ABOUT ME

ABOUT ME

I'm a computer security enthusiast                            

In recent years I have made so many successful projects of high level for several of the most important companies both in Spain and internationally. These projects have allowed me to traveling and o learning constantly to new situations, responding effectively in all of them. The main projects are the following type:

  • Malware Analysis: Analyzing malware, or malicious software, is more of an art than a technique. Because of the wide nature of these products, there are limitless ways to hide functionality. Some common tools for malware analysis include simple programs like strings. More complex analysis can be conducted by looking at the headers of executables with programs like PEiD and PeExplorer. Finally, the most complete analysis can be done with debuggers like IDA Pro and OllyDbg.
  • External Penetration Test: It tries to evaluate the security of the systems to respond to a possible  external attack, simulating what a hacker could try to penetrate in the information systems and what vulnerabilities it might try to exploit. Could be considerer a black box audit. Not only detect possible vulnerabilities in information systems, additionally, to try to exploit the results obtained demonstrating the consequences of unauthorized acces.
  • Internal Penetration Test: It tries to evaluate the security of the systems against a possible internal attack, that is to say, analyze risks from employees who might violate the internal security of the information systems of the company. In this type of the test is also attempt to exploit vulnerabilities to demonstrating the consequences that could have an internal attack.
  • Web Applications Audit: The objective is to evaluate the security of web applications and obtain a vision of his security level.
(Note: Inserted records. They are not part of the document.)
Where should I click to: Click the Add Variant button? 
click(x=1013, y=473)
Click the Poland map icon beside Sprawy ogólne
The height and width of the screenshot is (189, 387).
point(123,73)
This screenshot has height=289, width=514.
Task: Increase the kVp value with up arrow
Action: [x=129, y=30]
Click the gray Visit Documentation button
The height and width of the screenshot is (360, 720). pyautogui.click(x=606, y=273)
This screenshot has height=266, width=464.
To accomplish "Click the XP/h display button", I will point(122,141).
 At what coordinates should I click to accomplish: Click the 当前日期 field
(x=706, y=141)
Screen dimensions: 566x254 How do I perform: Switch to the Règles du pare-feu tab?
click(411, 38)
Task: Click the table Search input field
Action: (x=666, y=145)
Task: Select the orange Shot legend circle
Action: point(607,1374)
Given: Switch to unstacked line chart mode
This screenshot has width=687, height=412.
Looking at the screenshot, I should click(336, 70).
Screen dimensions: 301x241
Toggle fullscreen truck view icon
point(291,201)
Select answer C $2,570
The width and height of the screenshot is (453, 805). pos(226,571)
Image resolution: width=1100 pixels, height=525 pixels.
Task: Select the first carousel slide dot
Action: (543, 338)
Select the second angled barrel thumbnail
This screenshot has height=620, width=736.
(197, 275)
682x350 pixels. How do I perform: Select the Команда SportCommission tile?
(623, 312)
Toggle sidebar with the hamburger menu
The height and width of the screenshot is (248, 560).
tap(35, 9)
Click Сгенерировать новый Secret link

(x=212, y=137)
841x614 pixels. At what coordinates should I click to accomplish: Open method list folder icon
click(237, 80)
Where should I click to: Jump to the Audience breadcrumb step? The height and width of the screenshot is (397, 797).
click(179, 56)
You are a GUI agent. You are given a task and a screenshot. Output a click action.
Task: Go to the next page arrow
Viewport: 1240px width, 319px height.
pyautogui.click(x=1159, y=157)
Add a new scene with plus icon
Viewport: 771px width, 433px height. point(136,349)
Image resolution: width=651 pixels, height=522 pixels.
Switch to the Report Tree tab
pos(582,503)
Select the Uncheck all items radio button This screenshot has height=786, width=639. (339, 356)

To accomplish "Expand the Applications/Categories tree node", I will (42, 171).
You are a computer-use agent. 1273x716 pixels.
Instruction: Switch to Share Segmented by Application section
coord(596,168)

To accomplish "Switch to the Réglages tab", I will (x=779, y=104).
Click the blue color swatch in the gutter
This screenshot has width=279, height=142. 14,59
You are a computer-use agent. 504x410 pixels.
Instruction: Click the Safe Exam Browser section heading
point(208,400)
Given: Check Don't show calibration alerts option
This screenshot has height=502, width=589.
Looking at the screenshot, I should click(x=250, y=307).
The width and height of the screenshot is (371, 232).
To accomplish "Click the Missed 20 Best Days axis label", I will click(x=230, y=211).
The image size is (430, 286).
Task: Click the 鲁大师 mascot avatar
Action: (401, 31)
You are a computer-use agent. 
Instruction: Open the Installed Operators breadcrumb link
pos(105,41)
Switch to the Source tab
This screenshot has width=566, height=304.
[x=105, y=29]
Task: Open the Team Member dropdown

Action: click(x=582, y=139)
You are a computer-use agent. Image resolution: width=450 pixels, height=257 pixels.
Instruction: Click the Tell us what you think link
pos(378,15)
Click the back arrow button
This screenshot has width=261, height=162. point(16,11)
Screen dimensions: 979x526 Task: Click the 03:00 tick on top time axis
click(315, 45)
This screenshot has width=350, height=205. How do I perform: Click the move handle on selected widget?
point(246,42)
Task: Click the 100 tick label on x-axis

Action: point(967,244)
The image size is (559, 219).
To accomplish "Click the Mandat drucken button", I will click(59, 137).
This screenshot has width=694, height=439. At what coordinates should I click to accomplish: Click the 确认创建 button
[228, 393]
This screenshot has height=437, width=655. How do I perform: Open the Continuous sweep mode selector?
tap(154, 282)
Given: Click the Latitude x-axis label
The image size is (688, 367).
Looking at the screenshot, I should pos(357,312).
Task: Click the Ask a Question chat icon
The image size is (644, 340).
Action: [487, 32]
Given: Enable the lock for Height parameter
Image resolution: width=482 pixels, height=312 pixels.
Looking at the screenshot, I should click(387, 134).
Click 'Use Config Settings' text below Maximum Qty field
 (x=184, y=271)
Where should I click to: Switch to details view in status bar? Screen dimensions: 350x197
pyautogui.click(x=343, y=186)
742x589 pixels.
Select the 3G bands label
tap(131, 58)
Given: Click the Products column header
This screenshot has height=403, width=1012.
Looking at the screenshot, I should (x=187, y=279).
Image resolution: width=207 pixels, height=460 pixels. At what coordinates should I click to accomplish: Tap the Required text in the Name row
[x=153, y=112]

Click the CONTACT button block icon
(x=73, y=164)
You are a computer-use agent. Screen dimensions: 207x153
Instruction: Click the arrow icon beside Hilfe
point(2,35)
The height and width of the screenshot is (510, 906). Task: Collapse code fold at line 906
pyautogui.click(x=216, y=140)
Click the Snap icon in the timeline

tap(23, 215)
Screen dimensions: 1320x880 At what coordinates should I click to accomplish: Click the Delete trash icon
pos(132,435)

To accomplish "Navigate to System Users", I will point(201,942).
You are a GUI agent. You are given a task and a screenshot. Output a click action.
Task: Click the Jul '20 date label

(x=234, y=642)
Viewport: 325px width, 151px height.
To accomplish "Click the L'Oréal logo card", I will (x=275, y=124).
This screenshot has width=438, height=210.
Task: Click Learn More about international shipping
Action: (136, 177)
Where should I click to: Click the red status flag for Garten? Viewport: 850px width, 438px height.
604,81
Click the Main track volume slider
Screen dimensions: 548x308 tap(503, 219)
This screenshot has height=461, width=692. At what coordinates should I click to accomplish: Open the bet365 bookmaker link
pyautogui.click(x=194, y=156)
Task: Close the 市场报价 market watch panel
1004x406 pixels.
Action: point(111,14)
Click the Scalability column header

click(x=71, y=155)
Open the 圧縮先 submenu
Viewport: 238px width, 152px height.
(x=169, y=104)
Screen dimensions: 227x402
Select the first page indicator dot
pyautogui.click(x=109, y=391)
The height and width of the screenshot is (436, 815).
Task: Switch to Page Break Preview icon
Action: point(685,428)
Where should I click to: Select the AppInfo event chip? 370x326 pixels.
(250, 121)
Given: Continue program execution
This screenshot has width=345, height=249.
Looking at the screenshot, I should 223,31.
It is necessary that applications are security developed, because across them it is possible to bypass other security mechanisms such as a firewall or intrusion detection system and even penetrate the internal network of the company.
  • WIFI Networks Audits: It tries to analyze in detail the implemented wireless networks and to detect the existence of security problems that could be taking place when using this technology without the necessary security considerations. This test is performed intrusive attacks on the network through its wireless access, simulating the actions of a hacker who manages to capture the wireless signal of the network to access it.
  • Source Code Review: In the Source Code review I follow the guidelines set in the "OWASP Code Review Guide", which provides for review of the following points:
  1. Authentication
  2. Authorization
  3. Data Validation
  4. Error Handling
  5. Information Leaks
  6. Cryptography
  7. Secure Code Environment
  8. Session Management
  • Programming scripts: I have programmed many scripts to realize tasks associated with all phases discussed previously. These scripts are needed, as during the previous phases unique situations arise where existing programs do not meet the required case and is necessary to realize a personalized programs for the new situations.
  • Imparting Security Courses: 

    • Secure Programming in Web environments: In this course there are seen secure aspects of web application development such as making a good validation of input data, which are the best methods of authentication depending on what resources you want to protect, etc.
    • Hacking Web Applications: This course is focuses on defining what are the main Hacking techniques in web applications, and then to realize a laboratory of practices with them, to be aware of the danger to which these applications are exposed.

The technical level required for all these projects is very high so you have to have great capacity to adapt to new situations to carry them out successfully.